■ Stated problem: Rewrite the data below, replacing "Screen dimensions" with "Screen size" everywhere and keeping everything else the same. Leave out the pictures.

**** Stored records

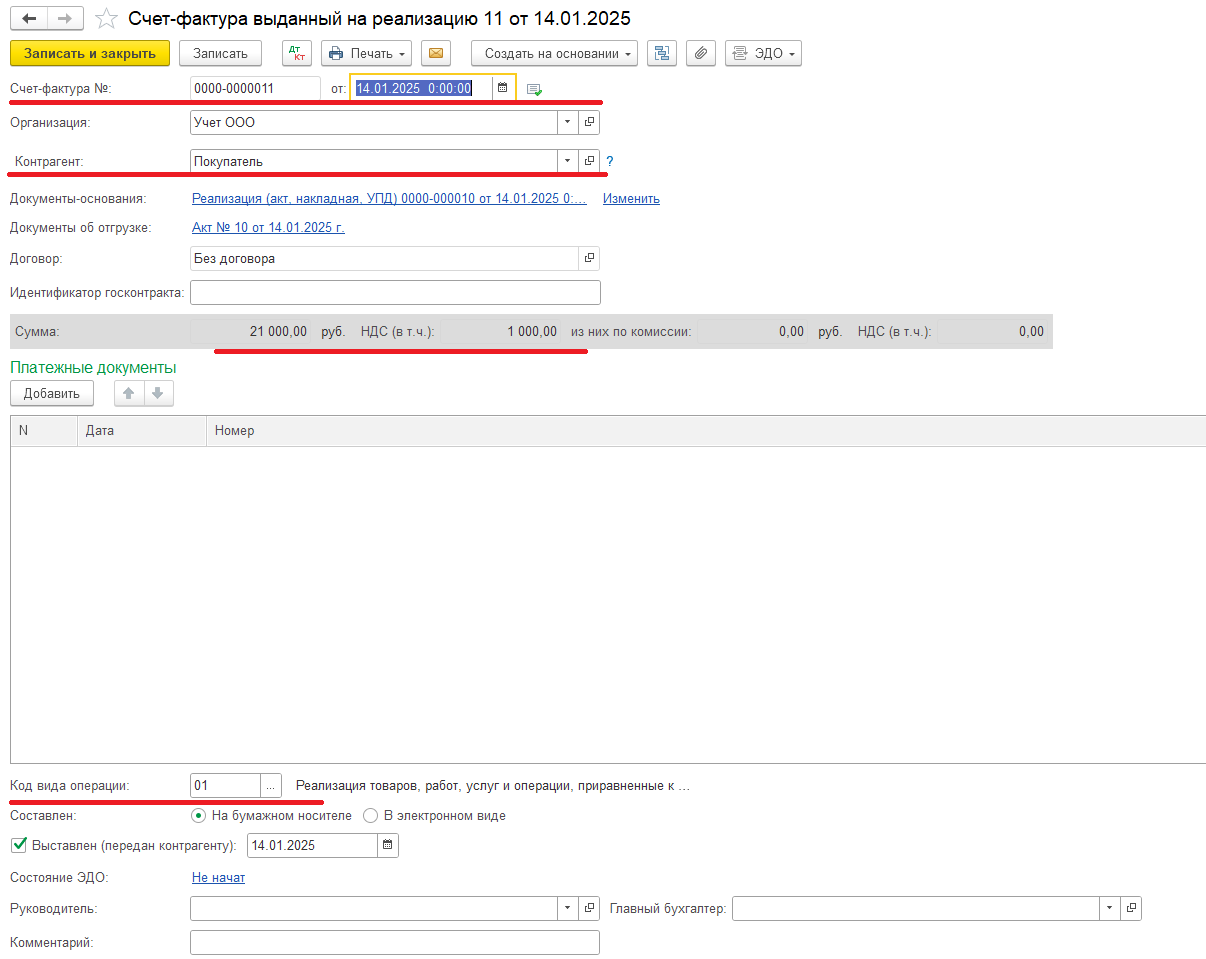Show Дт/Кт accounting entries
The image size is (1206, 959).
(297, 53)
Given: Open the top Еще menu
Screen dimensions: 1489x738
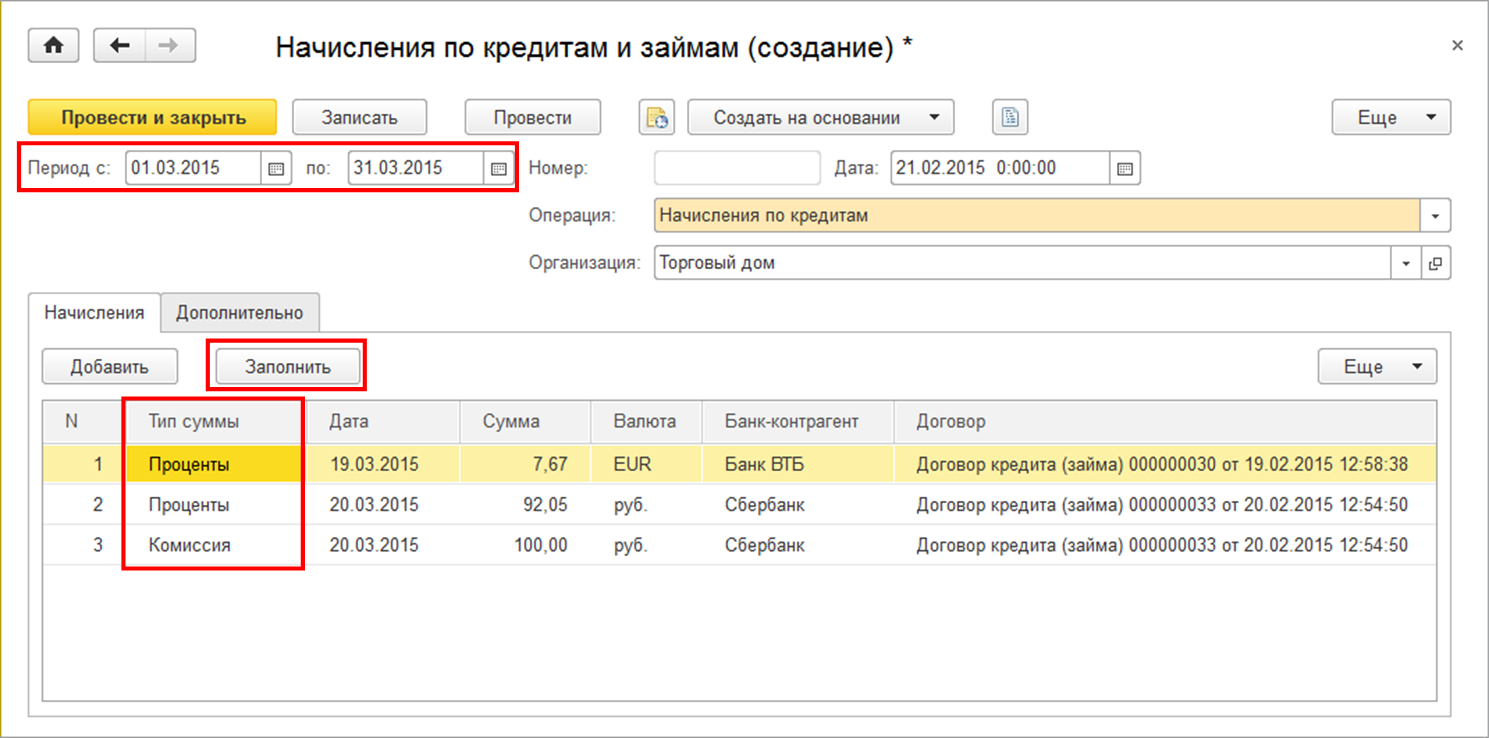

********

■ Task output:
Show Дт/Кт accounting entries
The image size is (1206, 959).
(297, 53)
Given: Open the top Еще menu
Screen size: 1489x738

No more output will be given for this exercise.